Of course, these Trump regulatory rollbacks didn’t do the coal industry any good. Nationally, coal plants have continued to close at an even faster rate than they did during Obama’s second term. The false hopes Trump offered for a coal renaissance forestalled real efforts to help communities in Appalachia transition.
Here in Virginia, even coalfields legislators understand the need to diversify the economy of Southwest Virginia. Biden’s election is their wake-up call to stop trying to revive a past that was never a golden era for workers anyway, however enriching it was for the coal bosses.
Fracked gas. Biden made it clear he would not ban fracking other than on federal lands, but we can expect stronger regulations to limit the leakage of methane from wellheads, pipelines and storage infrastructure. That’s a Virginia priority, too.

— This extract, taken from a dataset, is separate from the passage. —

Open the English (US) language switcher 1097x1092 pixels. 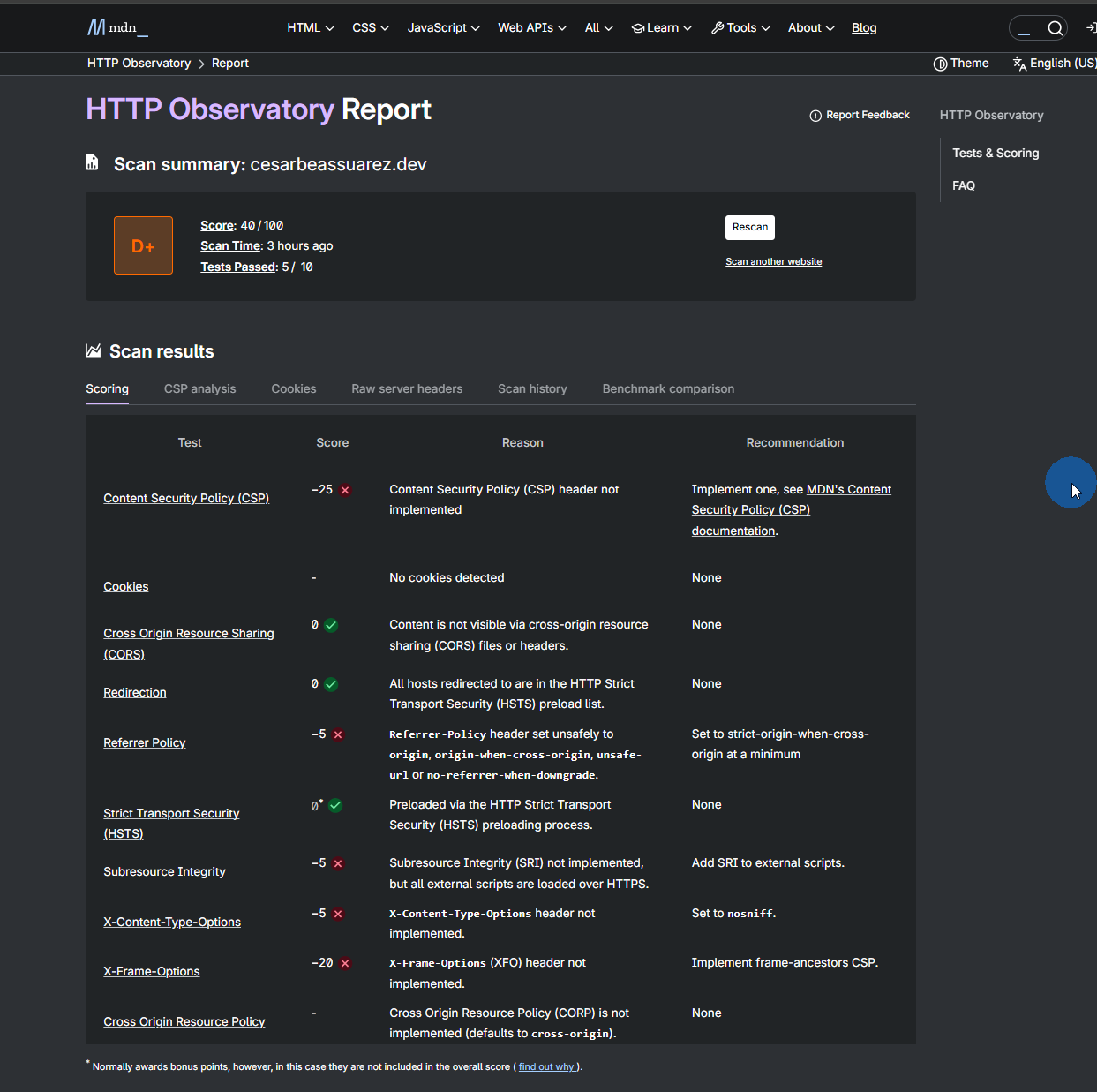point(1056,63)
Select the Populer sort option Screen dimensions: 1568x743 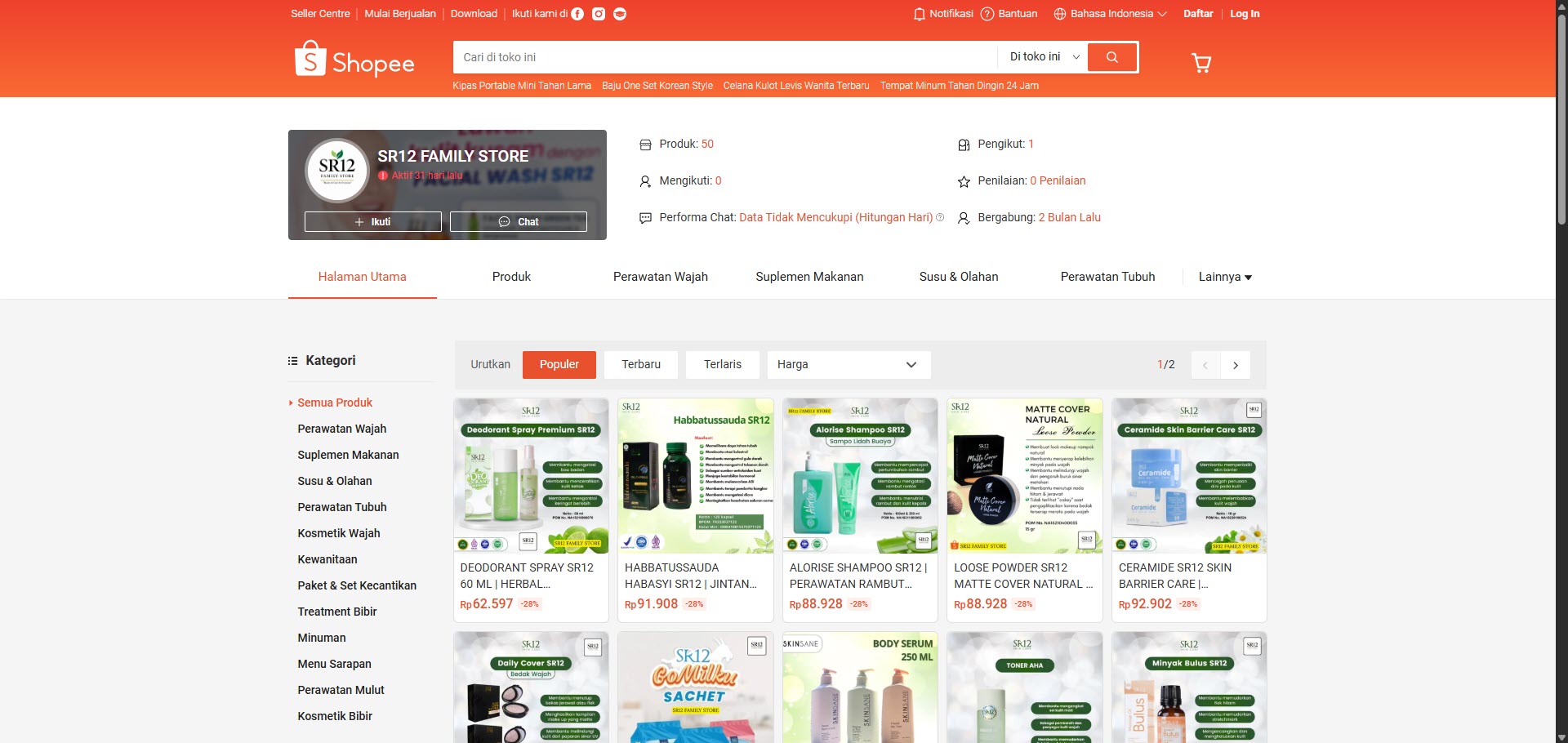[559, 365]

Energy efficiency. Federal efficiency requirements for products including appliances and HVAC systems have proven to be low-cost and consumer-friendly. A renewed focus on strong national standards will help reduce per-capita energy consumption and help Virginia meet its carbon reduction goals at less cost to consumers.
Wind and solar. It would take legislation to extend federal tax credits for renewable energy, but there are other actions the Biden administration can take to support wind and solar. These include increased funding of R&D through the Department of Energy (a program that already has support in Congress), and removing tariffs on imported solar panels.

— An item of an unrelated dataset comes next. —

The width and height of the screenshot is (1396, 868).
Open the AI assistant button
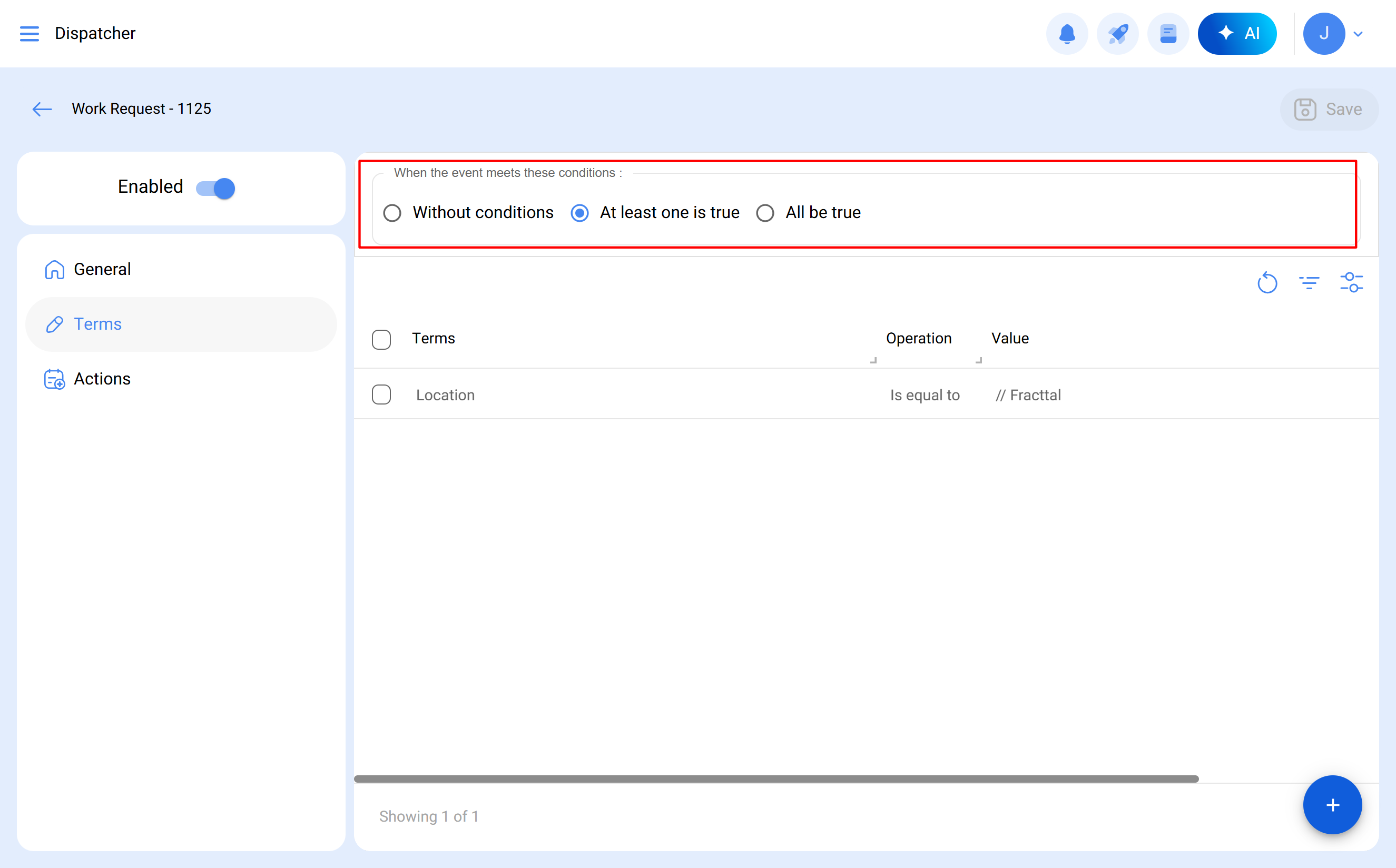click(x=1237, y=33)
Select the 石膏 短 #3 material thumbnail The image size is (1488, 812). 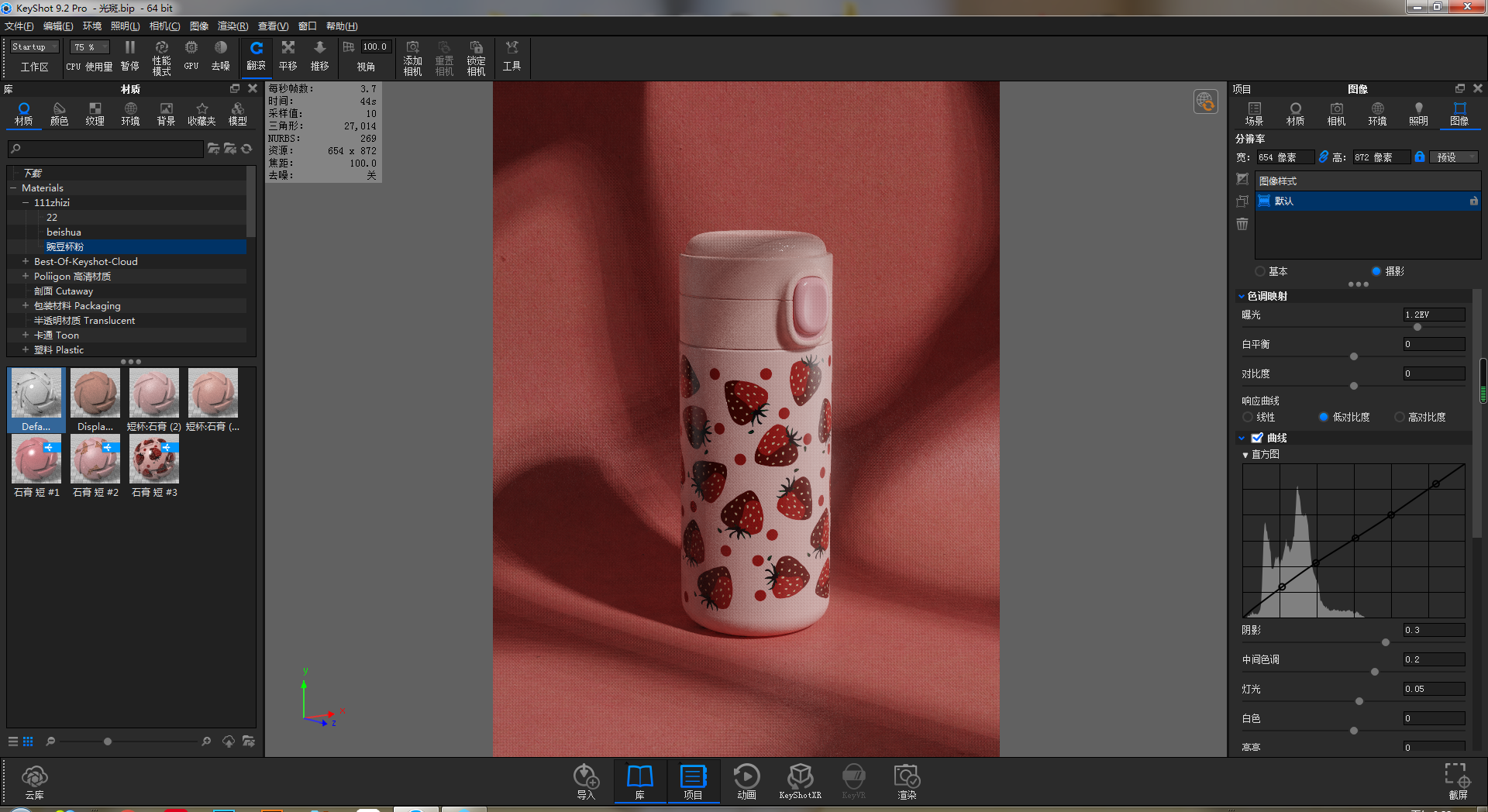point(153,459)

The Federal Energy Regulatory Commission can also help wind and solar. FERC has caused its share of climate damage, most memorably for Virginians by approving the Atlantic Coast and Mountain Valley pipelines. FERC’s decisions also control the playing field for the electricity sector, including rules that currently disadvantage wind and solar in the wholesale markets. These rules could just as easily be rewritten. Although FERC is an independent agency, Biden will have an opportunity to appoint climate-friendly FERC commissioners as vacancies occur and terms expire.

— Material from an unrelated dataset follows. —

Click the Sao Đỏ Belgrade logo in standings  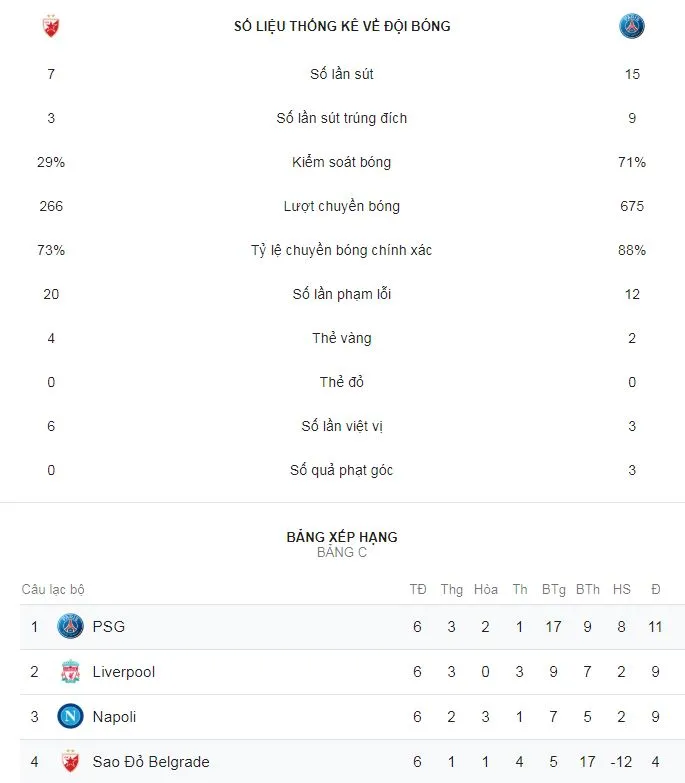point(70,762)
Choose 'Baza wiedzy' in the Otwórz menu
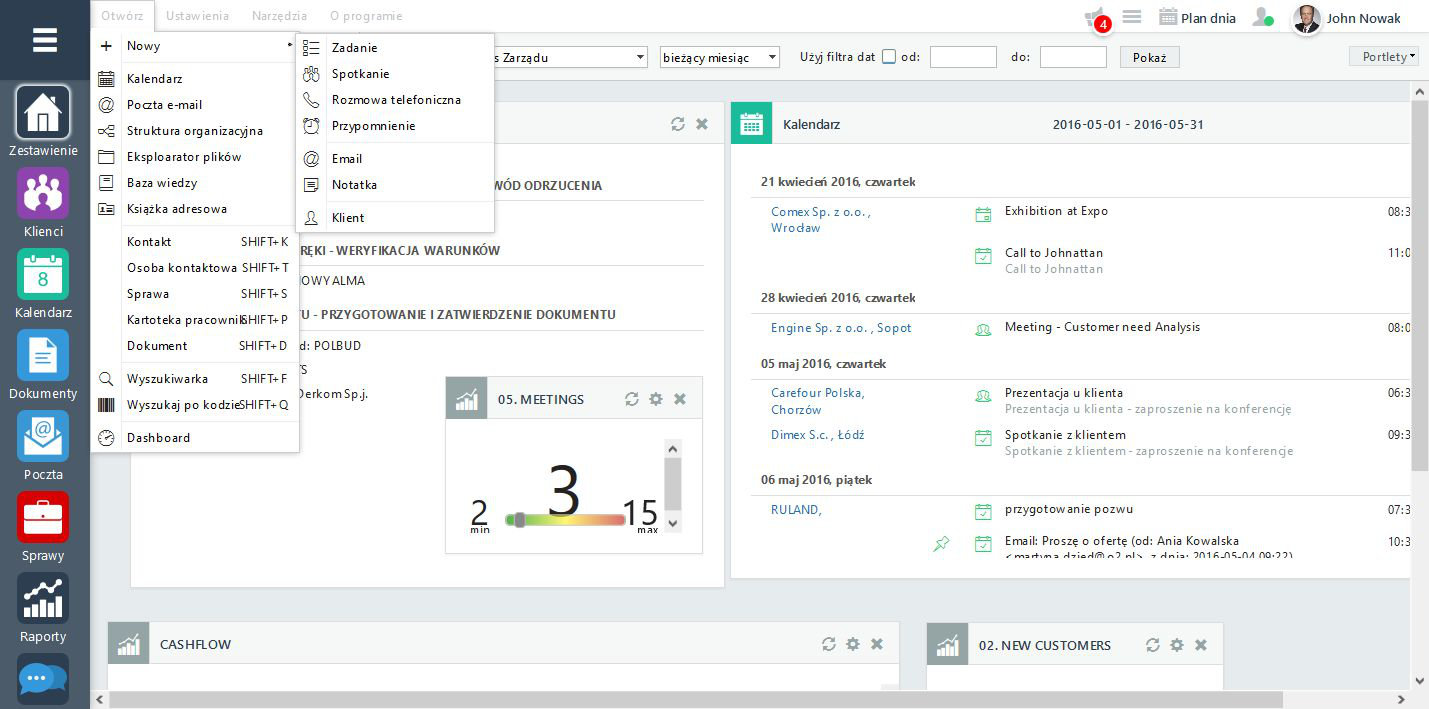This screenshot has width=1429, height=709. click(x=162, y=183)
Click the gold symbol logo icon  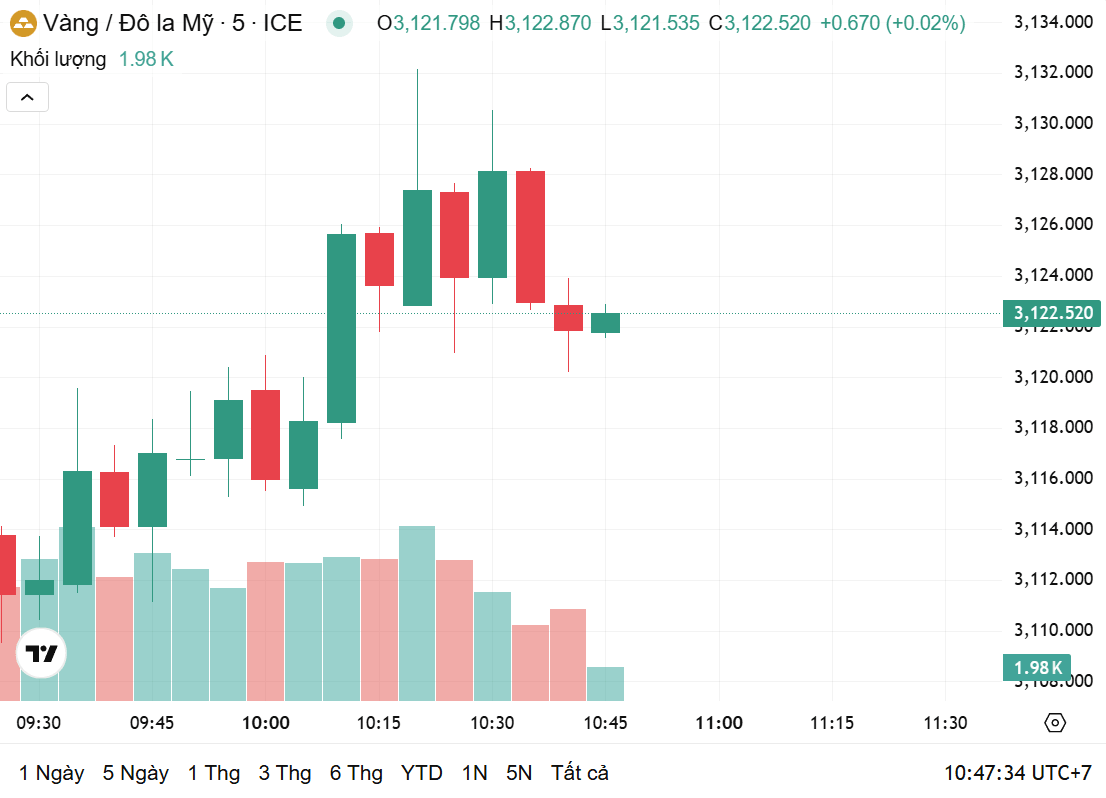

And indeed, FERC is already starting to come around. Chairman Neil Chatterjee recently hosted a technical conference and issued a proposed policy statement on carbon pricing in regional markets, an act that may have led Trump to demote him this month.
Offshore wind. Within the Department of Interior, the Bureau of Ocean Energy Management (BOEM) issues offshore energy leases and oversees development of offshore projects, including wind farms. More than a year ago offshore wind activity at BOEM ground almost to a halt, setting back one project after another. Congress isn’t happy, and it may direct more funding to BOEM to help re-start the process.
Biden will also direct BOEM to get out of the way of current projects and begin the process of designating new offshore lease areas for development. Both of these are critical to Virginia’s clean energy plans. (Of course, an investment tax credit for offshore wind would help, too — but there I go again, looking for legislation.)
Transportation. Until Trump came in, the auto industry was gradually improving fuel economy standards in new cars and light trucks. Biden will put that program back in place, and likely impose more stringent tailpipe emission standards. These moves will boost the transition to electric and hybrid vehicles and lead to lower carbon emissions from the transportation sector, another Virginia priority.
Declaring a national climate emergency. It’s a long shot, but Biden could use his executive authority to declare a climate emergency the way Trump declared a national emergency to redirect funds from national defense to his border fence. There are many ways this could help the Virginia transition if Biden were to go this route.
But of course he won’t. Biden is no Trump. And for that, we should all be grateful.